37. Diese Diskrepanzen zwischen bildungspolitischen Ansprüchen und entwicklungspsychologischen Befunden punkto Lernzielmanagement und Selbstreflexion auf Primarstufe auszuhalten, fällt einer kritischen Lehrkraft unsäglich schwer. Das zehrt an ihrer Selbstachtung. Auch diese Widersprüche stützen die These von der Disziplinierung der Lehrkraft durch die Einführung von Lernzielen.
38. Die mutmasslichen Gründe zum Lehrermangel auf Primarstufe, die hier thematisiert werden, kommen in der Öffentlichkeit untergeordnet oder gar nicht zur Sprache: Man darf insgesamt einen systemisch bedingten Missstand behaupten: Lehrkräfte haben ein ausgebautes Kerngeschäft grösstenteils nach wie vor im Alleingang zu bewältigen und zu verantworten. Sie werden mit Mikromanagement überlastet und Kritik aus diversen Quellen ausgeliefert, wobei ihre eigene Kritik nirgendwo eine systematische Wertschätzung erfährt. Die humanistischen Grundwerte der Bildungsreform (Kooperation, Rückmeldungskultur und Individualisierung) gelten für sie nur einseitig: Als Pflicht, aber nicht als Recht. Lehrkräfte haben mittels permanenter Teambildung ihren Beitrag zu leisten, dass die Schule regelmässig als dynamische Einheit auftritt. Lernziele sind pädagogisch nicht zwingend notwendig. Sie disziplinieren unter anderem die Arbeit der Lehrkraft. Grob gefasst könnte man beanstanden, Lehrkräfte hätten nur noch Lernstrukturen zu verwalten.

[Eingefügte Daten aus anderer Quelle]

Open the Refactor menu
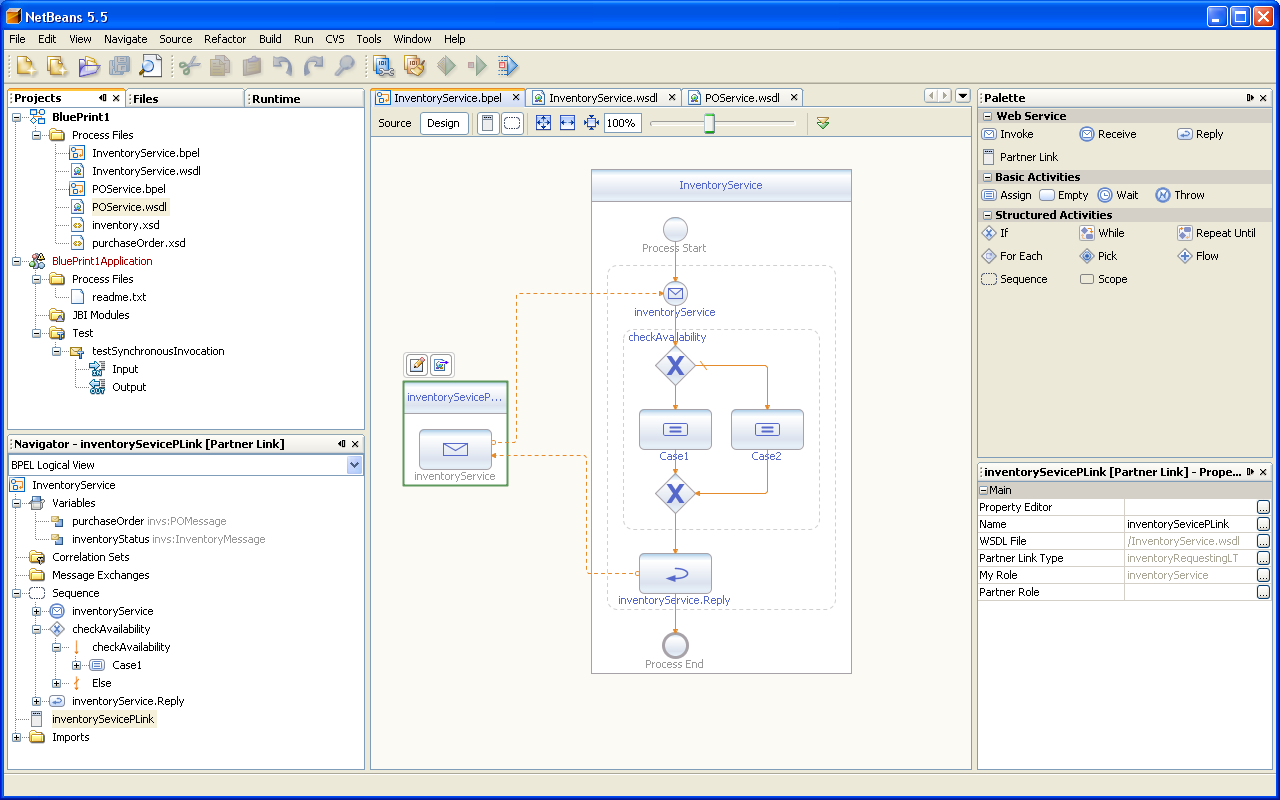Image resolution: width=1280 pixels, height=800 pixels. tap(225, 39)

39. Ein wichtiges Anliegen vergangener Bildungsreformen ist im Auge zu behalten: Die selbstherrliche Autorität früherer Lehrkräfte als Einzelgänger gehört gestutzt, aber wie weit soll das gehen? Die damalige unzumutbare Situation hat sich in ihr Gegenteil verkehrt: Nun bestreiten Primarlehrkräfte überlastet, ungehört und ungeschützt einen hektischen Arbeitsalltag. In dieser Situation wissen manche sich nur zu helfen, indem sie sich durch Teilzeitarbeit entlasten oder den Dienst quittieren.